I want to urge you to always find the things that work for you. If you’re somebody who doesn’t have a lot of steps, a lot of movement, a lot of exercise or working out in your day in your life, start with walking. Walk 10 minutes. That’s how anything gets built is 10-15 minutes at a time. 

When I think about working out, I have a third bucket, and everything else goes in that bucket. No, it is not the chuck it in a bucket bucket. It’s just a bucket. Strength training is my first bucket, cardio is my second bucket, and my third bucket is just other.

3) Other

It’s all the different ways that you could work out. 

You could argue if some of them are strength training, or if some of them are cardio. It really depends on the person and the scenario. 

Like yoga. Some yoga classes are very slow and restorative and you’re not worried.

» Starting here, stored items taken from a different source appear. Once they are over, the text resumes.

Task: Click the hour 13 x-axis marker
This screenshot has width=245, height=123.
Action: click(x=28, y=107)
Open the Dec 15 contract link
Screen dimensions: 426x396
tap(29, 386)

If you work up a sweat it’s only because you’re in a heated studio, but you’re not really doing that much movement. Other yoga classes are like gym yoga. You’re practically doing gymnastics and calisthenics, all built into one. 

I also want to say that sweating more, doesn’t really mean that much. I knew a lot of people think that a workout isn’t a workout unless either their heart rate got to a certain level, or that they sweated a lot. I just want to tell you that’s not necessarily true. I know a lot of people who are just very sweaty, they sweat all the time. I know a lot of people who never sweat. I don’t think we measure our success or if the workout was successful based on whether you were sweating enough. 

You go into a hot yoga class, you’re going to sweat, right? It’s just because it’s set at 100 degrees. You could sit there and sweat. You do have to be careful when you go into some of these yoga classes that you don’t overdo it in that way. 

Ultimately, I love yoga. I put it in the other bucket not because I don’t love it. It just depends. 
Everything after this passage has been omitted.